* **Task directions**: Edit everything from the line containing "You are a GUI" down to the line containing "pos(61,438)" by changing "screenshot" to "image" and leaving all else as it is, and omit the pictures from your answer.

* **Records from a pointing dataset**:
**********

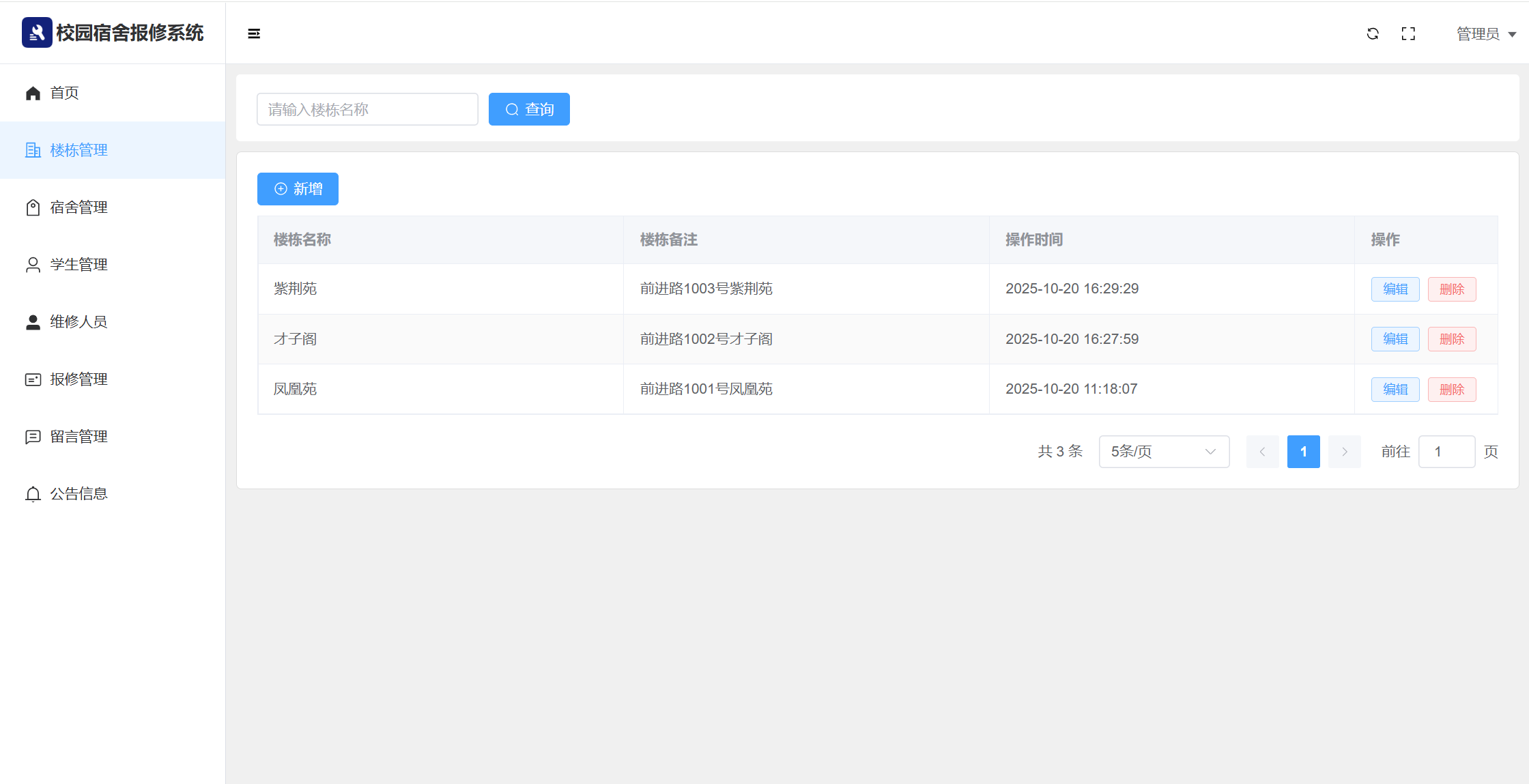This screenshot has width=1529, height=784.
Task: Click the next page arrow
Action: [x=1344, y=452]
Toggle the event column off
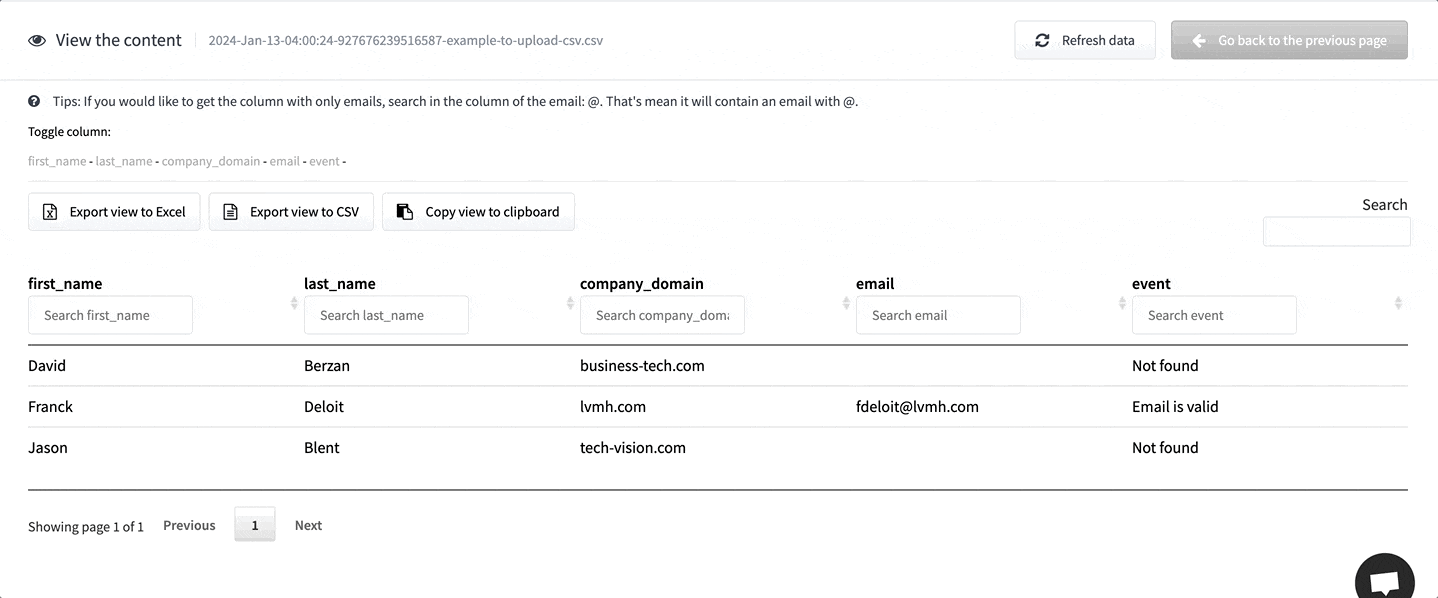 (x=324, y=160)
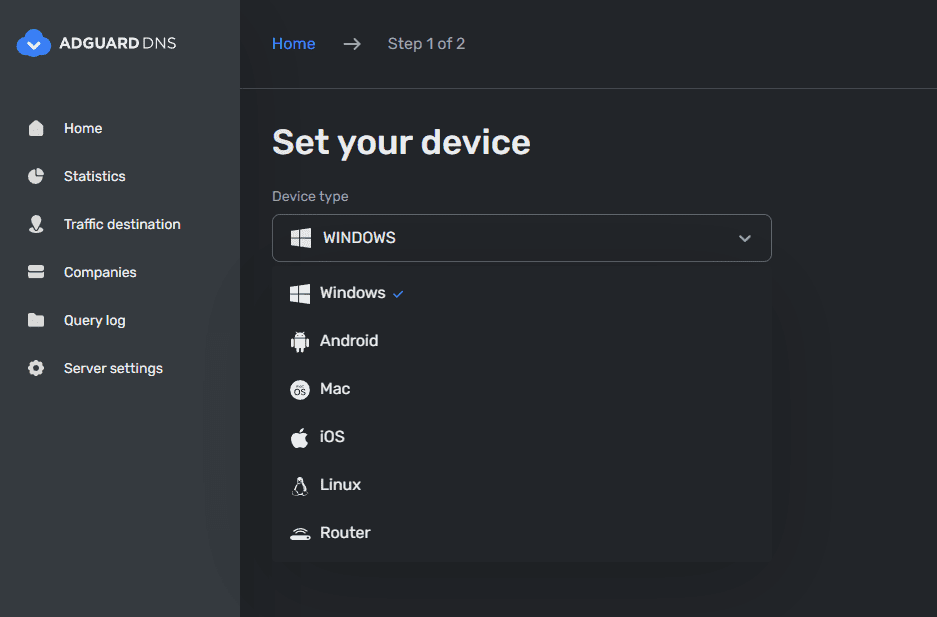This screenshot has width=937, height=617.
Task: Click the Android robot icon
Action: click(x=299, y=342)
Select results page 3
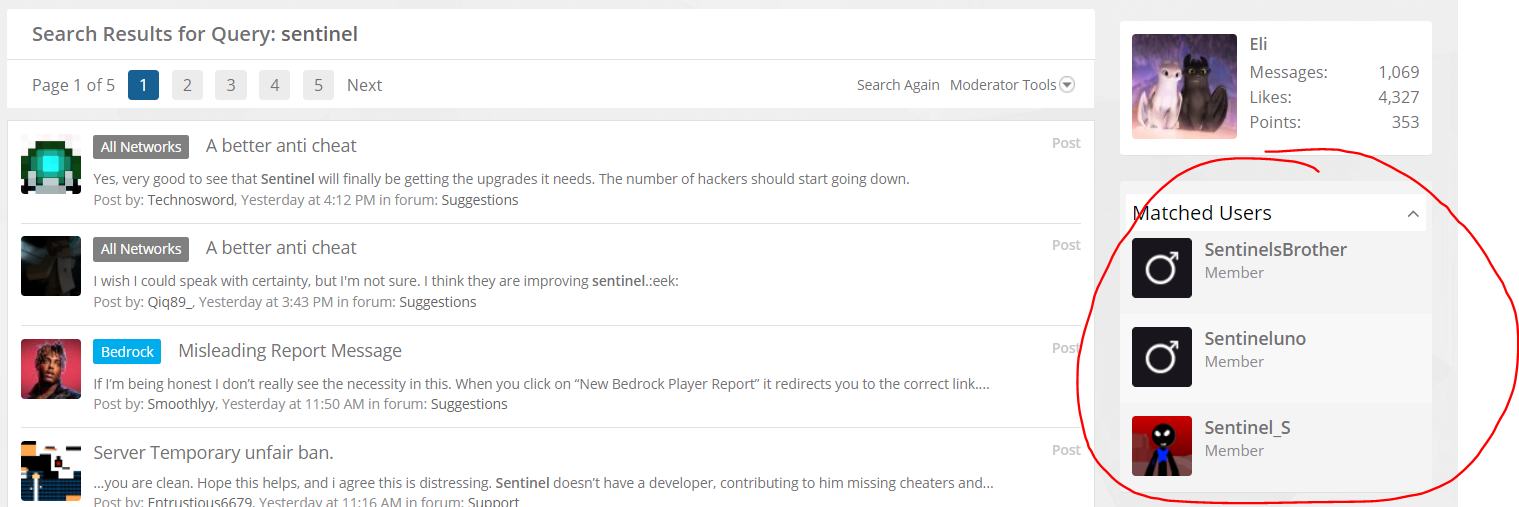 tap(230, 85)
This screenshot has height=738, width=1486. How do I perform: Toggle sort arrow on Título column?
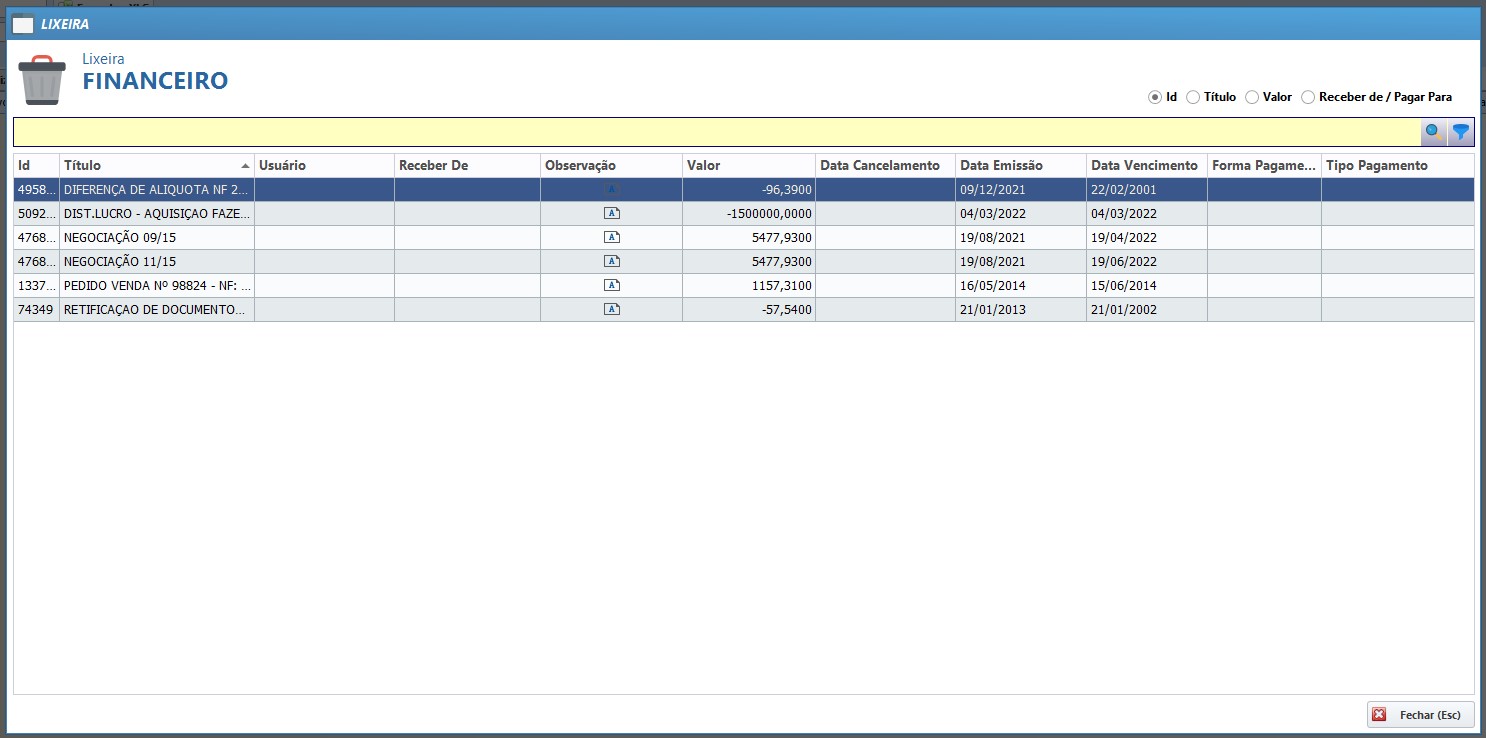click(245, 166)
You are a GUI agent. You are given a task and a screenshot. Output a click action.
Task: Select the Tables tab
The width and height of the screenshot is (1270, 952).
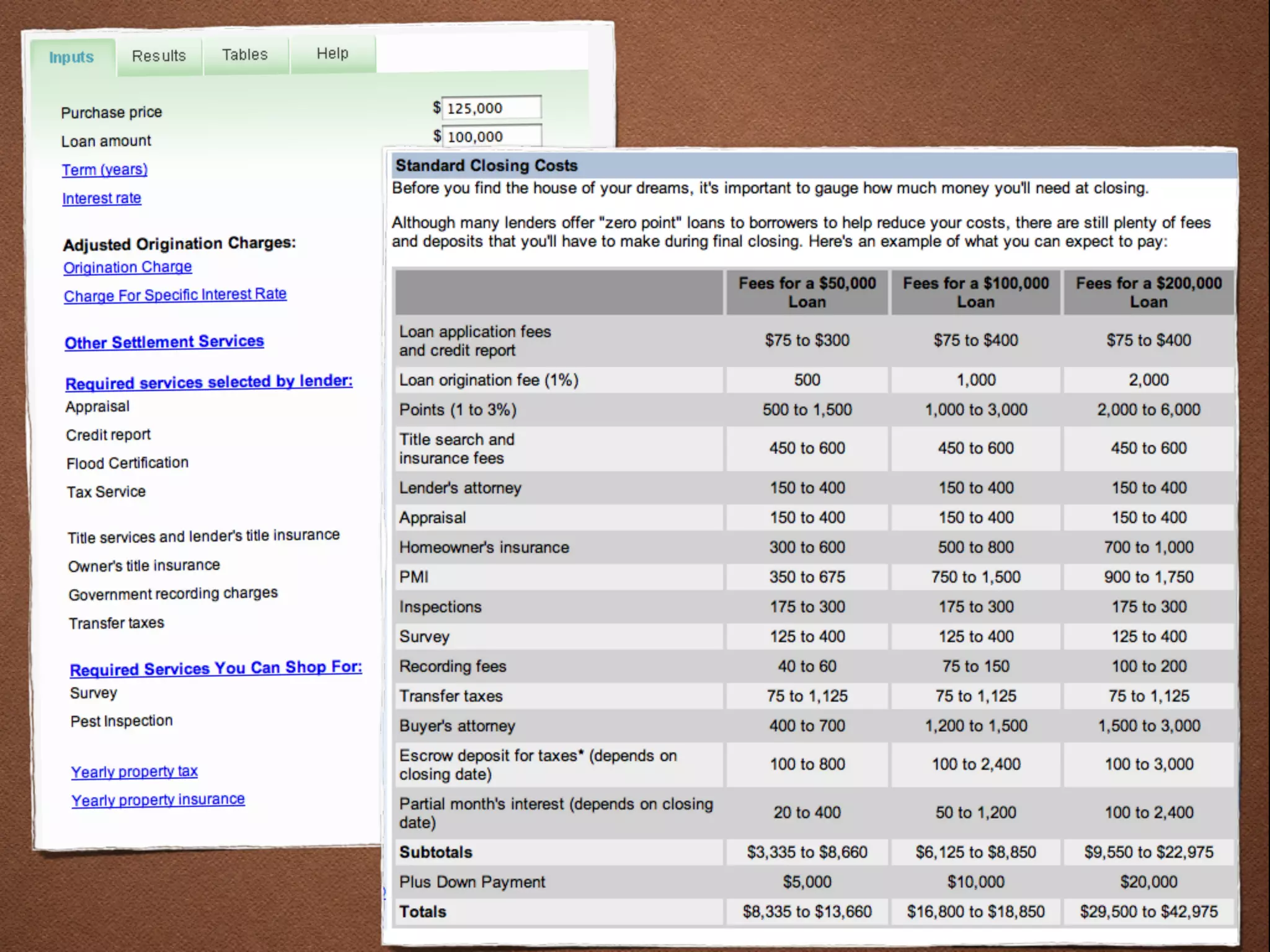click(x=245, y=55)
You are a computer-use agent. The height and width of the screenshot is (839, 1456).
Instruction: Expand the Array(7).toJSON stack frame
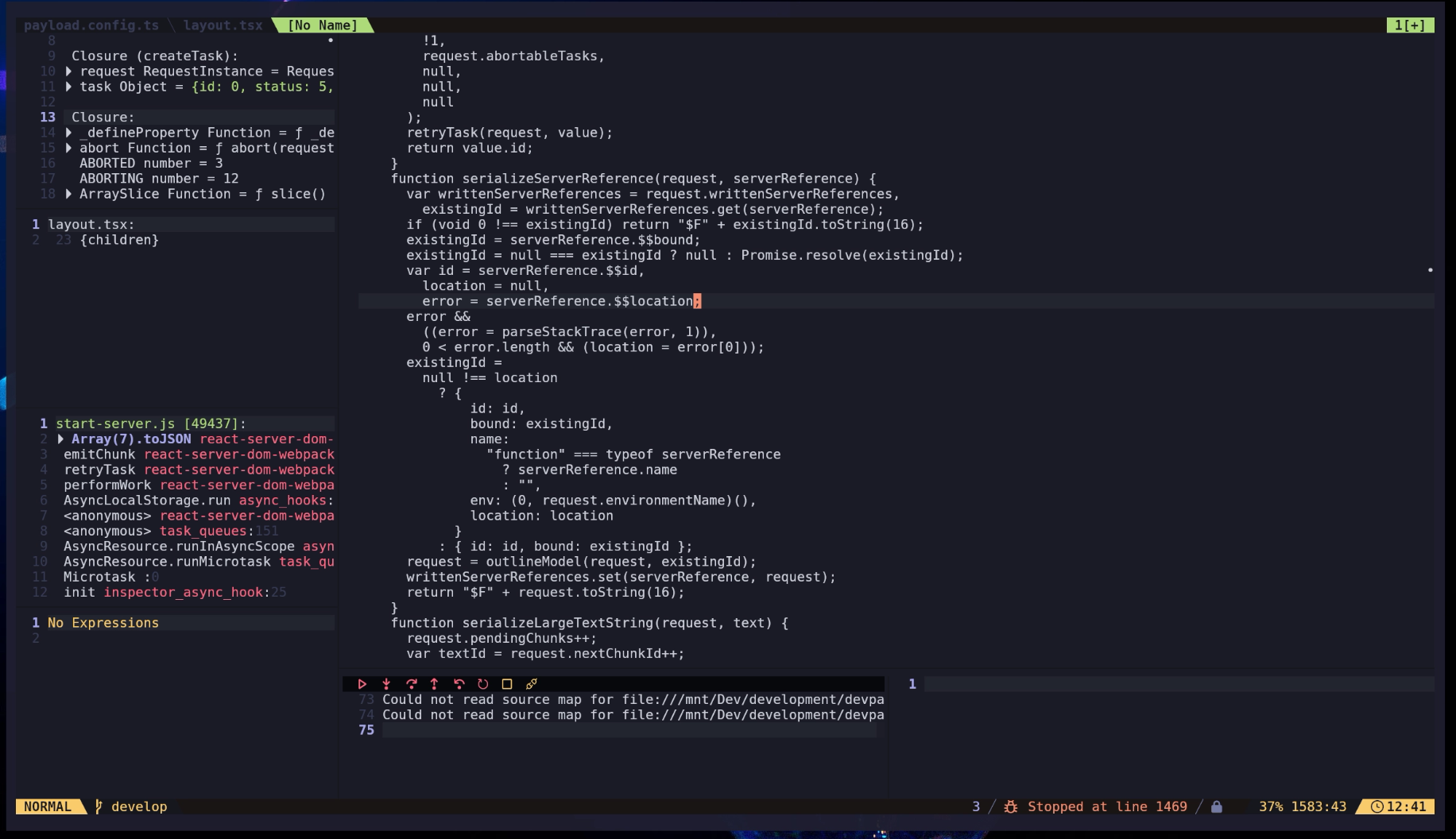pos(61,438)
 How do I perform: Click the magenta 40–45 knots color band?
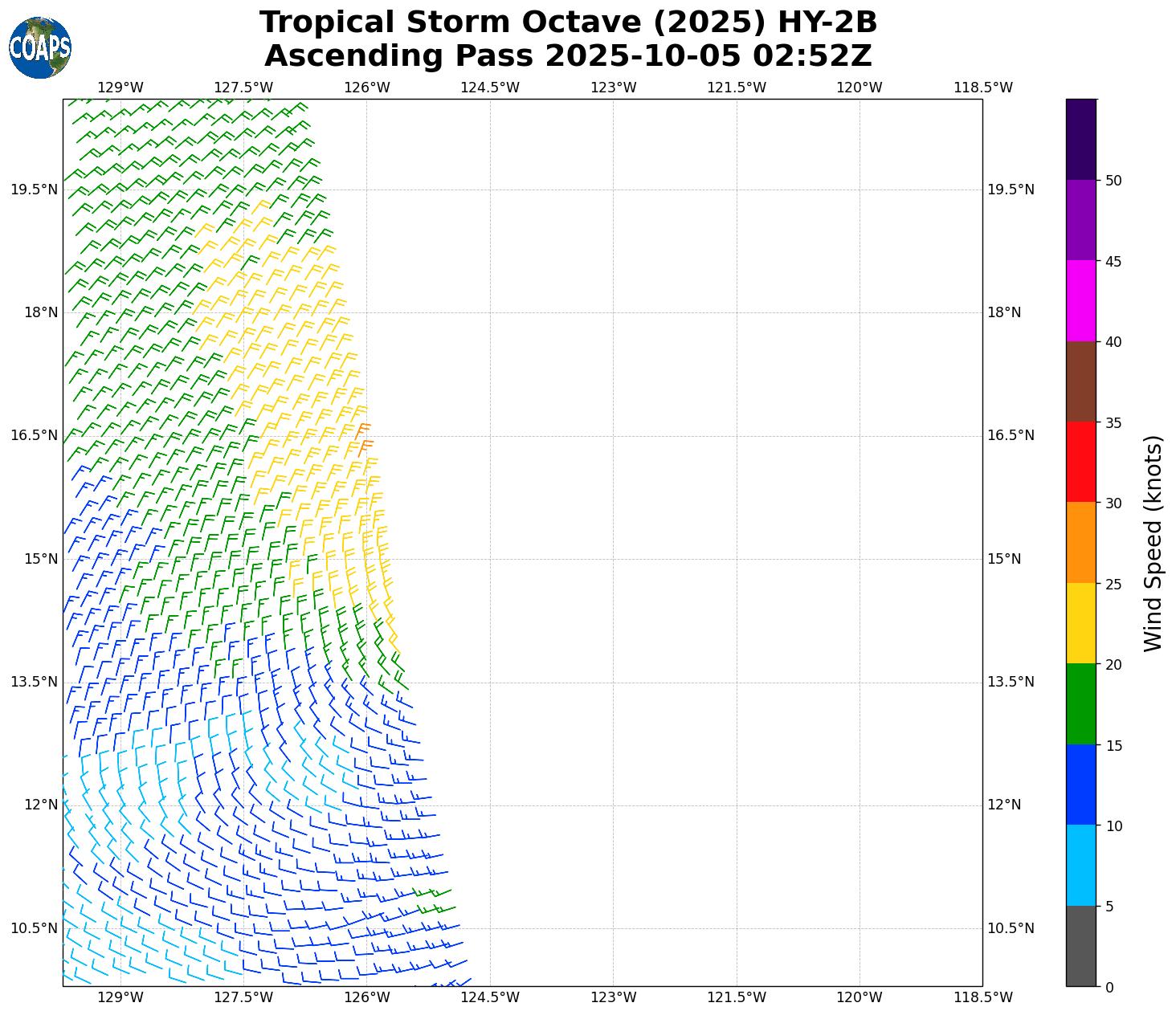pyautogui.click(x=1080, y=300)
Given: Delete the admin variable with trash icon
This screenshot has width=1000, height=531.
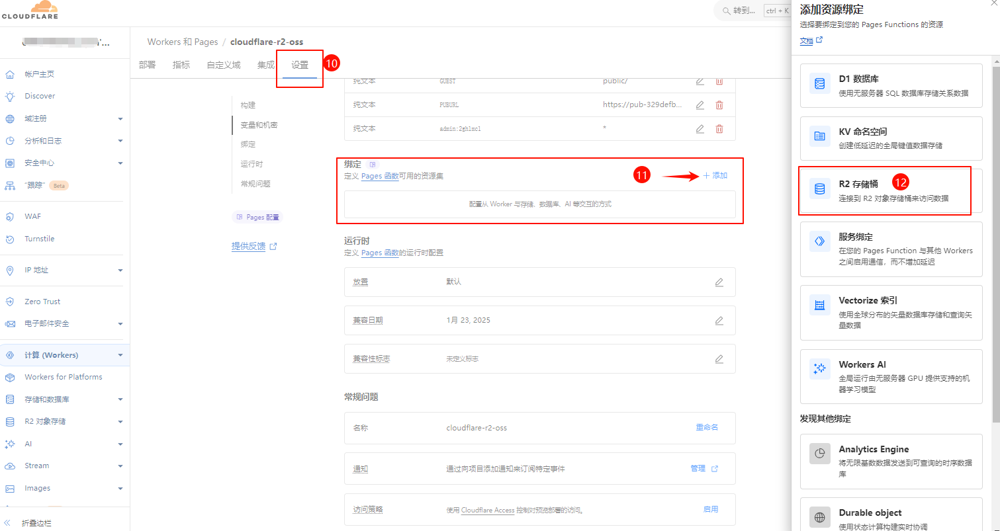Looking at the screenshot, I should tap(719, 129).

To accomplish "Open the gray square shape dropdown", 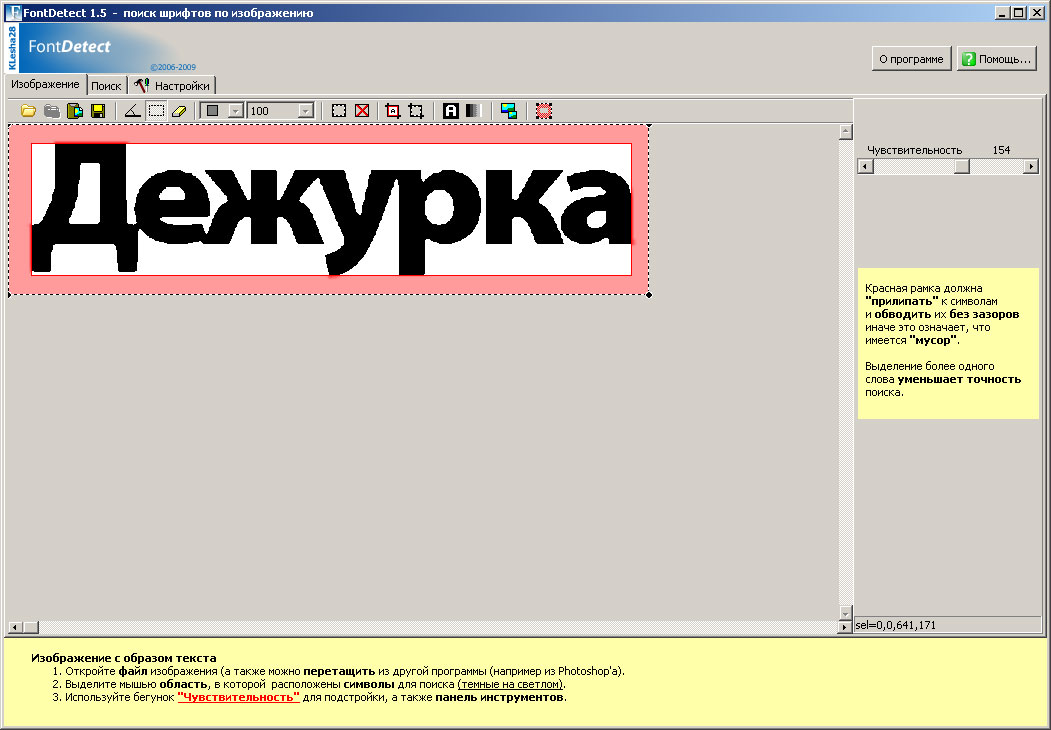I will [x=235, y=111].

**********

* **Response to this task**:
You are a GUI agent. You are given a task and a image. Output a click action.
Task: Select the Tables tab
The width and height of the image is (1270, 952).
click(x=245, y=55)
You are a computer-use agent. The height and width of the image is (839, 1456).
Instruction: Expand the Array(7).toJSON stack frame
pos(61,438)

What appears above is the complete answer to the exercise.